Information:

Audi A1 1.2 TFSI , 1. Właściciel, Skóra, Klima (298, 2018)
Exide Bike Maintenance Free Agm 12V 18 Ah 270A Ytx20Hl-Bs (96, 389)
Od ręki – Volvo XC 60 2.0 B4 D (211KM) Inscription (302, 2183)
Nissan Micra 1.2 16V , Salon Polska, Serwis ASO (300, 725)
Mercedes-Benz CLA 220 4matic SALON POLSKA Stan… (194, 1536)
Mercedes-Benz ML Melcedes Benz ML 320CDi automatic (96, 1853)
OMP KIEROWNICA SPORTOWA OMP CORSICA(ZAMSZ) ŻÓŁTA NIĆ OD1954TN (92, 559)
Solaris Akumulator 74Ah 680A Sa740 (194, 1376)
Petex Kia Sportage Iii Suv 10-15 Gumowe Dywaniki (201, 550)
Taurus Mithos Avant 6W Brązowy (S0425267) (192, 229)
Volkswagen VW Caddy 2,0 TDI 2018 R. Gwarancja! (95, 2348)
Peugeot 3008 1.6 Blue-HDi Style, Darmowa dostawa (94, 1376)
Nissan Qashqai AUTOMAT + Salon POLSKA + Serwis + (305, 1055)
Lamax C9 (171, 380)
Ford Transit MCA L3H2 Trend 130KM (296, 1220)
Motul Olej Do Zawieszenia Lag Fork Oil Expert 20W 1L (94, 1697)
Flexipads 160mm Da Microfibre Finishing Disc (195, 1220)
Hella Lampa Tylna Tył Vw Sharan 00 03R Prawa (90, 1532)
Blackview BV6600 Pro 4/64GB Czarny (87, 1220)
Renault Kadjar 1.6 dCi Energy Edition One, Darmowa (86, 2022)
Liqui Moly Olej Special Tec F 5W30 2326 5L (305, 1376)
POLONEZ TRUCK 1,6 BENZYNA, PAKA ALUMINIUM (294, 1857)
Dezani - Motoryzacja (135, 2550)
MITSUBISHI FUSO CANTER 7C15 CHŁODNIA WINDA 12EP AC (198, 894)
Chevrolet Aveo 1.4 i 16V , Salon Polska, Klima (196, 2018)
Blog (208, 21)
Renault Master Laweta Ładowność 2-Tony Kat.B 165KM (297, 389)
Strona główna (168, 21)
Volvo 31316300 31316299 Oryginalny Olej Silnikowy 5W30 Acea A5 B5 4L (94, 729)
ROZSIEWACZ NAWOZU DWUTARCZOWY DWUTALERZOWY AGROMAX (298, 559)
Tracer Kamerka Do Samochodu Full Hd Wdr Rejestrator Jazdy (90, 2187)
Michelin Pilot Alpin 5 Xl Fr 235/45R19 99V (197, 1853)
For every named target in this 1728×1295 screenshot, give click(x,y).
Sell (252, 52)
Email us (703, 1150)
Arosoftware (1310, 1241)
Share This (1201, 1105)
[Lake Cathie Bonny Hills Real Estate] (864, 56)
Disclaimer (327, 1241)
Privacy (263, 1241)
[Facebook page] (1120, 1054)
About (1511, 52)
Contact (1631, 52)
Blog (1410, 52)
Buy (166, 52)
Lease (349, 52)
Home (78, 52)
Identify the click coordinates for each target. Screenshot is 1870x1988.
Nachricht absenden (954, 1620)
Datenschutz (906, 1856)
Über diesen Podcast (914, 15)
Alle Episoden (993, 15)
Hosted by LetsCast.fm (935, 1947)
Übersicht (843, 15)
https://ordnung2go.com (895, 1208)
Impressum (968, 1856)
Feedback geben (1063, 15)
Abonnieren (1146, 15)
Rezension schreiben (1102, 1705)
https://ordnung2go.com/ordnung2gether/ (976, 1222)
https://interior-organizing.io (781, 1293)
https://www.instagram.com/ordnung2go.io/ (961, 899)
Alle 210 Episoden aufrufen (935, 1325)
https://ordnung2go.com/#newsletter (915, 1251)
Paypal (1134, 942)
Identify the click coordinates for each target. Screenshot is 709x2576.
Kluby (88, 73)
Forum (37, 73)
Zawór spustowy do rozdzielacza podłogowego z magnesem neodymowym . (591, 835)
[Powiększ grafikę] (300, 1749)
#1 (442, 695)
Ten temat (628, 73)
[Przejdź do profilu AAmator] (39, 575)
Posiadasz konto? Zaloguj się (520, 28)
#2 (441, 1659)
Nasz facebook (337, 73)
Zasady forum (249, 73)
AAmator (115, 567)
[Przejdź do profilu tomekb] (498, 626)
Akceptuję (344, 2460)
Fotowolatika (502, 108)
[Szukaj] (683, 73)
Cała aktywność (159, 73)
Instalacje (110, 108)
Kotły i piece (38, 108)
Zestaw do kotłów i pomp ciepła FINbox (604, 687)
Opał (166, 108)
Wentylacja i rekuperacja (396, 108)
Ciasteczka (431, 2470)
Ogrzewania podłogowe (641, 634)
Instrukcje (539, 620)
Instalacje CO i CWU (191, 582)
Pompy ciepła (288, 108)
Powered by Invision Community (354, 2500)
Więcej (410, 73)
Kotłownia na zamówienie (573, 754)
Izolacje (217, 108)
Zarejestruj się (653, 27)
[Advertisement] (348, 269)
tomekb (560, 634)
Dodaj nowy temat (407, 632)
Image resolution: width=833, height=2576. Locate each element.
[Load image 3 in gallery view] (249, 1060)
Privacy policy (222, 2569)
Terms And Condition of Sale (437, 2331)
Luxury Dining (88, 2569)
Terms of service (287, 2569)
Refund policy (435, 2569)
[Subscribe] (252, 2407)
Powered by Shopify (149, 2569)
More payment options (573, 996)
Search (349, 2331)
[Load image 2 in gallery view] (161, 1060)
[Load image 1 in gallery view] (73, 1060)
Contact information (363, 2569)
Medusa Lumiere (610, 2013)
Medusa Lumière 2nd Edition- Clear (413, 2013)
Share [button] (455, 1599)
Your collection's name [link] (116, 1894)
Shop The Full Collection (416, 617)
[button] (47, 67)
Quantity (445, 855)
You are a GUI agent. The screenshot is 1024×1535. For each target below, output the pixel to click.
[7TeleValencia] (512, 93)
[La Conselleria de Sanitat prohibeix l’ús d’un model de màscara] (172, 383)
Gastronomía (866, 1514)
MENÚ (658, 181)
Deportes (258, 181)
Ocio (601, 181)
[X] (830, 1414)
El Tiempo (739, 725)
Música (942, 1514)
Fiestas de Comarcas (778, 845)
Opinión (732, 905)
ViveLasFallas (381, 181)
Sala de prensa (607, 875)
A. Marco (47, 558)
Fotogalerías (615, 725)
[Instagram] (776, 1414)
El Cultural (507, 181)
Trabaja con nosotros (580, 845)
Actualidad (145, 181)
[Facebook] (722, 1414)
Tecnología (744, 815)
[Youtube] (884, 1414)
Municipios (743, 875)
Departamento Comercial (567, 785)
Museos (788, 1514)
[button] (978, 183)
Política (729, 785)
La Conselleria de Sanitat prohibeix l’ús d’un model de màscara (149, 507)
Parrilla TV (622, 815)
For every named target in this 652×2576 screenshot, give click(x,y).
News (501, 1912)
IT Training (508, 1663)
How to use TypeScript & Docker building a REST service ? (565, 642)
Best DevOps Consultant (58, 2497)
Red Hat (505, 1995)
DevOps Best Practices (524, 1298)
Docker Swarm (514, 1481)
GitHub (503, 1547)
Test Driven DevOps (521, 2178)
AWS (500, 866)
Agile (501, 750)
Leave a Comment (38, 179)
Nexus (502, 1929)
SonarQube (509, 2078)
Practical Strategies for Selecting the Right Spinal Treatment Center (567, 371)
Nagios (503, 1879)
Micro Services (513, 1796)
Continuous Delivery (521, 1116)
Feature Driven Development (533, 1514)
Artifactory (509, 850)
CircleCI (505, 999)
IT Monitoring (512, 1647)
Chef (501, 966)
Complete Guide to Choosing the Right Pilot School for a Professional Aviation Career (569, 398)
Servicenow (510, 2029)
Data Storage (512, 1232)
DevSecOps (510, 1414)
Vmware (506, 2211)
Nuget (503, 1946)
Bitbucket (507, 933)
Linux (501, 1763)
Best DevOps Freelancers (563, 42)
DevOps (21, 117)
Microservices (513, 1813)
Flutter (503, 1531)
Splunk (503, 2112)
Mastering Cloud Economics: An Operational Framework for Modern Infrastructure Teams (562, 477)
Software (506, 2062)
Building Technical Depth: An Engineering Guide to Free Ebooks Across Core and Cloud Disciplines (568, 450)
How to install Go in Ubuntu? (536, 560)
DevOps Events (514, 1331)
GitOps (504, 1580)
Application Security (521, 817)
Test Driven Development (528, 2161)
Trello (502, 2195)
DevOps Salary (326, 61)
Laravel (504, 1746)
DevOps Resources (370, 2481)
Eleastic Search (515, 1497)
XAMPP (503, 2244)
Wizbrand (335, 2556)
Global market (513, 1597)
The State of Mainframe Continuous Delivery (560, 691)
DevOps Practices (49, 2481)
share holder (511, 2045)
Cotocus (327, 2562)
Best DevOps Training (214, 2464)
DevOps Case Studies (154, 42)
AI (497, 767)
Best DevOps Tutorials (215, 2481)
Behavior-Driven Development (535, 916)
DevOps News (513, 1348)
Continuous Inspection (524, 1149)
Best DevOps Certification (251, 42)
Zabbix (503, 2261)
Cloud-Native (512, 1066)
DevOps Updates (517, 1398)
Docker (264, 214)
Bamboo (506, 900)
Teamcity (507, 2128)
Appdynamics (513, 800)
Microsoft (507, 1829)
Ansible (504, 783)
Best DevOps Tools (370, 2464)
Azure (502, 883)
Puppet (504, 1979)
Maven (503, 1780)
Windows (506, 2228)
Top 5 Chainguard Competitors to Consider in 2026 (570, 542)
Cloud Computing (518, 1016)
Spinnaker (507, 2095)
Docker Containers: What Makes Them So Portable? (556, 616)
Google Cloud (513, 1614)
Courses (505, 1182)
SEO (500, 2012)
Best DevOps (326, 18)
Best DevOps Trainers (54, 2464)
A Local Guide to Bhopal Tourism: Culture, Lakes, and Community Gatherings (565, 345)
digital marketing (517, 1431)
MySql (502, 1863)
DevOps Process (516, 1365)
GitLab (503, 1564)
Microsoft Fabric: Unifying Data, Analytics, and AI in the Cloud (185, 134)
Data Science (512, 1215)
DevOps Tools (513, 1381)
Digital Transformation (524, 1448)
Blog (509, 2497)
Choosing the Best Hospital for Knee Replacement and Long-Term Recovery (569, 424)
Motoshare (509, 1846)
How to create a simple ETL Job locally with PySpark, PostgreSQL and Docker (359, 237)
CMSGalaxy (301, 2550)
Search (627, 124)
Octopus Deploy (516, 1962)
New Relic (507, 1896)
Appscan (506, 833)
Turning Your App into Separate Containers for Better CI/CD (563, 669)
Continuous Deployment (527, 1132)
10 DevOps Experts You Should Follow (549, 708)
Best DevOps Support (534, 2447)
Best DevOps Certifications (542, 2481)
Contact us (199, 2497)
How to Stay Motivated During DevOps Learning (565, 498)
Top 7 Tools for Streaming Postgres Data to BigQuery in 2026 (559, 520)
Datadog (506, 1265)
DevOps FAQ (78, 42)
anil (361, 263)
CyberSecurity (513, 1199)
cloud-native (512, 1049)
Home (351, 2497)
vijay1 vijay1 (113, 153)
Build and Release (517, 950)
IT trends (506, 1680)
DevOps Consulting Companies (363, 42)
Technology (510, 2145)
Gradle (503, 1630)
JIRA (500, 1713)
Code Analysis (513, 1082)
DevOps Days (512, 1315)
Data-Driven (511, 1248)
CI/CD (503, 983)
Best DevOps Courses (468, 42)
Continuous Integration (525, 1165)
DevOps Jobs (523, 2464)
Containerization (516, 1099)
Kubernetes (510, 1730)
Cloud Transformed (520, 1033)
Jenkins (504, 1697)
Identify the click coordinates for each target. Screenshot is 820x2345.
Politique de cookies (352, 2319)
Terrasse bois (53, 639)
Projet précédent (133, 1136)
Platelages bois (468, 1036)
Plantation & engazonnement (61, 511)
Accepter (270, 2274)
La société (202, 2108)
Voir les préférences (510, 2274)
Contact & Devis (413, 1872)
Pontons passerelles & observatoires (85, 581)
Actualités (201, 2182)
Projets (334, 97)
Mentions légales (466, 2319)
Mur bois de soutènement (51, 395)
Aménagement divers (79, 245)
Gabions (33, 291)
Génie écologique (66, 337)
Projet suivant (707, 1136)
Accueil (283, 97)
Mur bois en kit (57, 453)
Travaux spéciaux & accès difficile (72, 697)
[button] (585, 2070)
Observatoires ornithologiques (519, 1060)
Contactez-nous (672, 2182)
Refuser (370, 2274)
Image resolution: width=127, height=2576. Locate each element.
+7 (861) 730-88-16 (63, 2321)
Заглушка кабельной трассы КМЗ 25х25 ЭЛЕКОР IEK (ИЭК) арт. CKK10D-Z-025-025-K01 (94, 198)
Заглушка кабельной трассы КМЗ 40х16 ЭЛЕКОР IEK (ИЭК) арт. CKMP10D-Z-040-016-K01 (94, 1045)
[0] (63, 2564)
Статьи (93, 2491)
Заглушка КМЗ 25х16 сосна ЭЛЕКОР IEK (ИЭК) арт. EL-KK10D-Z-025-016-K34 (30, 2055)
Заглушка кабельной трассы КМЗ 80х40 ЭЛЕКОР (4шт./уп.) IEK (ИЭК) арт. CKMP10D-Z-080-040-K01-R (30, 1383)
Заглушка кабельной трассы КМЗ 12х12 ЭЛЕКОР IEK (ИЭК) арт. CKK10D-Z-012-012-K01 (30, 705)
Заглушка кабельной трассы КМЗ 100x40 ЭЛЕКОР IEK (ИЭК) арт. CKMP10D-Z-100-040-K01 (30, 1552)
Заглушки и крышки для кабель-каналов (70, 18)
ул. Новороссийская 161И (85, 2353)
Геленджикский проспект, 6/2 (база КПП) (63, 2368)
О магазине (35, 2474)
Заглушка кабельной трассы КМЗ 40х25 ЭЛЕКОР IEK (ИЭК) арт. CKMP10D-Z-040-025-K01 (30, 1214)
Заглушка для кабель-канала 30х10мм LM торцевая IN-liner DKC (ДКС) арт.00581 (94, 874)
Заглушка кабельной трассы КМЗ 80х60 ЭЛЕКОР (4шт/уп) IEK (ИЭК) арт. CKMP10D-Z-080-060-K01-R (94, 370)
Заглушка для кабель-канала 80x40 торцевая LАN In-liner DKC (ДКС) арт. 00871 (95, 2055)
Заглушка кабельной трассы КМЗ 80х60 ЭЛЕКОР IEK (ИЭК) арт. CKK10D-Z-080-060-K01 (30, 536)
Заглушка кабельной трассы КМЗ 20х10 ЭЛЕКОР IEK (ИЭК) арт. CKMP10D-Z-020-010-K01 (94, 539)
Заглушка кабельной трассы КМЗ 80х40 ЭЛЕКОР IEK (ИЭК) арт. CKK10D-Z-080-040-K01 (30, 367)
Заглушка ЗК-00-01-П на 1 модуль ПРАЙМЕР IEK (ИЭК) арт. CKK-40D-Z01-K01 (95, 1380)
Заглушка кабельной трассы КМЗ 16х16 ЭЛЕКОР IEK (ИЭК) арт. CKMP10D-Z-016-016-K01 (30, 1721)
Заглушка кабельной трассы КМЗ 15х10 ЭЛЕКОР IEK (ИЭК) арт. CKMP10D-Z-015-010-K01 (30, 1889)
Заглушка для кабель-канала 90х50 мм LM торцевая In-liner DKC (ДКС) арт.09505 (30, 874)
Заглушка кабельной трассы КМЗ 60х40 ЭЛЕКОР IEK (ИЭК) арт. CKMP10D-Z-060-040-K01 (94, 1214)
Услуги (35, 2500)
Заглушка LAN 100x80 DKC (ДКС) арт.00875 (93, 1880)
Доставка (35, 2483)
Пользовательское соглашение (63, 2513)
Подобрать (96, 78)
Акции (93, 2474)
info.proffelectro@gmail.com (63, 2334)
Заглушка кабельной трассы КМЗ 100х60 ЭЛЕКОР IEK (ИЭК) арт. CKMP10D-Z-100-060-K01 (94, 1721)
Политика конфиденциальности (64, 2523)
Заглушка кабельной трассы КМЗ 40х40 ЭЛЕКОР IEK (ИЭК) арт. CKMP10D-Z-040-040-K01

Exercise details: Look above for every line with the word "Delivery" and copy it.

Your solution:
Continuous Delivery (521, 1116)
The State of Mainframe Continuous Delivery (560, 691)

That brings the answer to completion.